Banjir Sumatra: Kondisi Alam atau Buruknya Perilaku Manusia?
Berbicara bencana alam terutama banjir dan tanah longsor, tentu semua ini terjadi bukan dengan tiba-tiba. Bila kita hendak membuka literatur, banjir terjadi akibat dari hilangnya populasi atau ekosistem hutan, dalam hal ini pohon yang berfungsi sebagai penampung kadar air kala hujan turun. Hujan tentu tak bisa kita tahan untuk tidak jatuh membasahi. Karena ia adalah siklus alami yang terus berproses setiap saat. Hanya saja Tuhan sudah mengatur agar hujan yang turun ini tak merusak alam. Sang Pencipta hadirkan sejumlah tanaman yang menjulang tinggi yang akarnya menghunjam jauh ke dasar tanah yang berfungsi untuk menampung setiap titik air hujan yang jatuh ke bumi, agar ia dapat memperkaya sumber mata air kehidupan juga menjaga manusia dari bencana alam seperti banjir, tanah longsor, perubahan iklim, pemanasan global, dan lain sebagainya. Ya, Allah Swt. begitu rapi dan teratur menata alam semesta beserta isinya. Hanya saja, tangan manusia itu sendiri yang merusaknya akibat kerakusan dan ambisi memabi buta manusia dalam menjadikan alam sebagai lahan bancakan sampai lupa menjaga keseimbangan yang sudah Sang Pencipta tetapkan. Alhasil, alam pun tercederai.

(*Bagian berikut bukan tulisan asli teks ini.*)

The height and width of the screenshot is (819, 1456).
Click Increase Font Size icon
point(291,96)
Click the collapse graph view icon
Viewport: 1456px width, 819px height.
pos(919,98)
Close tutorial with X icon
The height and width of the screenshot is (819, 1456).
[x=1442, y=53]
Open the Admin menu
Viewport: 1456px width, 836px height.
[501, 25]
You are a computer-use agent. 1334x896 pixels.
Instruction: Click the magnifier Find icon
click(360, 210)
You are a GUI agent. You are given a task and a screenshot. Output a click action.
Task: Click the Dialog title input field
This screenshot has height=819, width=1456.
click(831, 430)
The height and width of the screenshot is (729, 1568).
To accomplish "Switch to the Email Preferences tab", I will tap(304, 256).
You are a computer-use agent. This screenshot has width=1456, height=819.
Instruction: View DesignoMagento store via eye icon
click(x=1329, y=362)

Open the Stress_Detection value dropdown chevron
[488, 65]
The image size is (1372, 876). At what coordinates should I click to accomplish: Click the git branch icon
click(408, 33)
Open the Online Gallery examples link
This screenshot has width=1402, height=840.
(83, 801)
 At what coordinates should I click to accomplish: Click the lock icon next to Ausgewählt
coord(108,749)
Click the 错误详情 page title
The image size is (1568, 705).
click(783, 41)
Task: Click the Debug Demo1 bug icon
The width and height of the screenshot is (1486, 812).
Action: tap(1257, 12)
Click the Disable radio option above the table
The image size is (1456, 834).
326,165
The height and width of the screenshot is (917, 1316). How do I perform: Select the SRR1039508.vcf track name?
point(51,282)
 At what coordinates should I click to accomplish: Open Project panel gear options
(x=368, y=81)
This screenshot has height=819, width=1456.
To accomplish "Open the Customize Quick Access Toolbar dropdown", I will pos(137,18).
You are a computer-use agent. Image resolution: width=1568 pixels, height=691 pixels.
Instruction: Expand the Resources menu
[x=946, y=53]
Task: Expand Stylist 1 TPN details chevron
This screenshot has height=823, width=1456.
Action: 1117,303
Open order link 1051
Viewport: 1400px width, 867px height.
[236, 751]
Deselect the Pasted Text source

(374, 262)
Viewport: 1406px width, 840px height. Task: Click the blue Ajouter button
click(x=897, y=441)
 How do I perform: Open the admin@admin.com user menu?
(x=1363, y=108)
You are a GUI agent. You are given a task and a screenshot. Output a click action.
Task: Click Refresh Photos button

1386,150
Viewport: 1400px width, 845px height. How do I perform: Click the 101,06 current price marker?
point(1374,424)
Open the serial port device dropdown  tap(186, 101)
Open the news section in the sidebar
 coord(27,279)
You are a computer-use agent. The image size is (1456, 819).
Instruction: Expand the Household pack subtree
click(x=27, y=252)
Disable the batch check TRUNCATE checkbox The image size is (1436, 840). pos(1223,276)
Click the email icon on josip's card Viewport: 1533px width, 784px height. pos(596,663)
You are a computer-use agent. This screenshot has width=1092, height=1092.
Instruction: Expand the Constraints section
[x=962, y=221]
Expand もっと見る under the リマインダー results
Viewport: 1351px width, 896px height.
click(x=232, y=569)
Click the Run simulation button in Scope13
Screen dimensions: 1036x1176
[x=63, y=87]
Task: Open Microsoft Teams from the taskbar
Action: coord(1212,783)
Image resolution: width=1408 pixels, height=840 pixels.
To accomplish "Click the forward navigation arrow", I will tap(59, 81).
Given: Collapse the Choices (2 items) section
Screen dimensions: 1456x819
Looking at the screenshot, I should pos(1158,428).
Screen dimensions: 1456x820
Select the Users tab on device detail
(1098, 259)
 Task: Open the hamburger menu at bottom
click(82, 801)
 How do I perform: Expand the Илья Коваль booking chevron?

Jika kita berbicara mengenai tragedi banjir di Pulau Sumatra yang terjadi serentak pada 27 November 2025 lalu, kita akan sampai pada satu kesimpulan, bahwa ini terjadi bukan semata karena faktor alam melainkan ada campur tangan manusia. Hal ini diungkap oleh seorang peneliti. Memang benar saat itu kondisi atmosfer di atas pulau ini sedang tidak baik-baik saja. Namun, semua tak akan menjadi runyam kalau saja kondisi alam di sana masih sehat.
Ya, peneliti Hidrologi Hutan dan Konservasi DAS UGM, Dr. Ir. Hatma Suryatmojo, S.Hut., M.Si., IPU mengatakan bencana banjir yang terjadi di penghujung November 2025 ini adalah kombinasi dari faktor alam dan ulah manusia. Beliau pun menuturkan bahwa memang pada akhir November 2025 lalu terdapat Siklon Tropis Senyar, yakni sebuah fenomena gangguan atmosfer yang dapat memicu bencana hidrometereologi. Ini berpusat di Selat Malaka, kemudian memicu hadirnya curah hujan yang tinggi. Bahkan hasil temuan BMKG di hari puncak kejadian itu, wilayah Sumatra di beberapa titik diguyur hingga 300 mm hujan/per harinya.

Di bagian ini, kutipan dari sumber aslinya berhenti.